DIRECTIONS → The records below are to be duplicated character for character.

[Opening EXTRACTED MATERIAL section]

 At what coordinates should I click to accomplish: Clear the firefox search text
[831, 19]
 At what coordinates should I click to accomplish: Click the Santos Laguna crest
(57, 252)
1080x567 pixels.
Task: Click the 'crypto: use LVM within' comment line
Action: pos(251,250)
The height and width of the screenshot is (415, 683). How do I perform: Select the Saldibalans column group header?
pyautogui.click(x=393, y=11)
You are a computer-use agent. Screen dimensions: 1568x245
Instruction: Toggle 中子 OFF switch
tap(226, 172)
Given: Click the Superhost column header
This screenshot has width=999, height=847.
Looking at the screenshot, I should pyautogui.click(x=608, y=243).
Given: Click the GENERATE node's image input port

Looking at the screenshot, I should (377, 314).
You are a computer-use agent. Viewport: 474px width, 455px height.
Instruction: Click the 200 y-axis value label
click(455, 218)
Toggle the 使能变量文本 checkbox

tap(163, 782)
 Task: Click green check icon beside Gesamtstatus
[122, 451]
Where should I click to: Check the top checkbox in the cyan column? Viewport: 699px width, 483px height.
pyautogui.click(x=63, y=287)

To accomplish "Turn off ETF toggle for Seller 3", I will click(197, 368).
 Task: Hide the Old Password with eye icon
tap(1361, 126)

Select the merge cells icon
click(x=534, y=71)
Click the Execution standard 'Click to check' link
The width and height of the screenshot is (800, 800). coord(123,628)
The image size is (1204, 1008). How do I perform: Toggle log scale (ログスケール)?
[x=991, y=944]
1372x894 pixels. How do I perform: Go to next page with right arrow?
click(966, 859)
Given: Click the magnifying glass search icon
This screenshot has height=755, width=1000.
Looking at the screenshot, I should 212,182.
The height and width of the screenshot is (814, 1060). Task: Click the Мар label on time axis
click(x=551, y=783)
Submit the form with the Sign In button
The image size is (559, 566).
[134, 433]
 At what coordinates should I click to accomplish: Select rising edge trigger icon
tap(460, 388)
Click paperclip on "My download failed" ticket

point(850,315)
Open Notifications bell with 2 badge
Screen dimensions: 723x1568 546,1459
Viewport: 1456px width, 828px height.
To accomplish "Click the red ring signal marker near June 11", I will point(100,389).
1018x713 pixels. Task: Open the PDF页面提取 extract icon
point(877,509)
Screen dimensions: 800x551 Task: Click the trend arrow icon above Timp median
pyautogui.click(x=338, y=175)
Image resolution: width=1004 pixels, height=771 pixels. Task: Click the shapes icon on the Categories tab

[Closing EXTRACTED MATERIAL section]

OUTPUT FOR THIS EXERCISE →
 At what coordinates should I click to accomplish: Clear the firefox search text
[831, 19]
 At what coordinates should I click to accomplish: Click the Santos Laguna crest
(57, 252)
1080x567 pixels.
Task: Click the 'crypto: use LVM within' comment line
Action: pos(251,250)
The height and width of the screenshot is (415, 683). How do I perform: Select the Saldibalans column group header?
pyautogui.click(x=393, y=11)
You are a computer-use agent. Screen dimensions: 1568x245
Instruction: Toggle 中子 OFF switch
tap(226, 172)
Given: Click the Superhost column header
This screenshot has width=999, height=847.
Looking at the screenshot, I should pyautogui.click(x=608, y=243).
Given: Click the GENERATE node's image input port

Looking at the screenshot, I should (377, 314).
You are a computer-use agent. Viewport: 474px width, 455px height.
Instruction: Click the 200 y-axis value label
click(455, 218)
Toggle the 使能变量文本 checkbox

tap(163, 782)
 Task: Click green check icon beside Gesamtstatus
[122, 451]
Where should I click to: Check the top checkbox in the cyan column? Viewport: 699px width, 483px height.
pyautogui.click(x=63, y=287)

To accomplish "Turn off ETF toggle for Seller 3", I will click(197, 368).
 Task: Hide the Old Password with eye icon
tap(1361, 126)

Select the merge cells icon
click(x=534, y=71)
Click the Execution standard 'Click to check' link
The width and height of the screenshot is (800, 800). coord(123,628)
The image size is (1204, 1008). How do I perform: Toggle log scale (ログスケール)?
[x=991, y=944]
1372x894 pixels. How do I perform: Go to next page with right arrow?
click(966, 859)
Given: Click the magnifying glass search icon
This screenshot has height=755, width=1000.
Looking at the screenshot, I should 212,182.
The height and width of the screenshot is (814, 1060). Task: Click the Мар label on time axis
click(x=551, y=783)
Submit the form with the Sign In button
The image size is (559, 566).
[134, 433]
 At what coordinates should I click to accomplish: Select rising edge trigger icon
tap(460, 388)
Click paperclip on "My download failed" ticket

point(850,315)
Open Notifications bell with 2 badge
Screen dimensions: 723x1568 546,1459
Viewport: 1456px width, 828px height.
To accomplish "Click the red ring signal marker near June 11", I will point(100,389).
1018x713 pixels. Task: Open the PDF页面提取 extract icon
point(877,509)
Screen dimensions: 800x551 Task: Click the trend arrow icon above Timp median
pyautogui.click(x=338, y=175)
Image resolution: width=1004 pixels, height=771 pixels. Task: Click the shapes icon on the Categories tab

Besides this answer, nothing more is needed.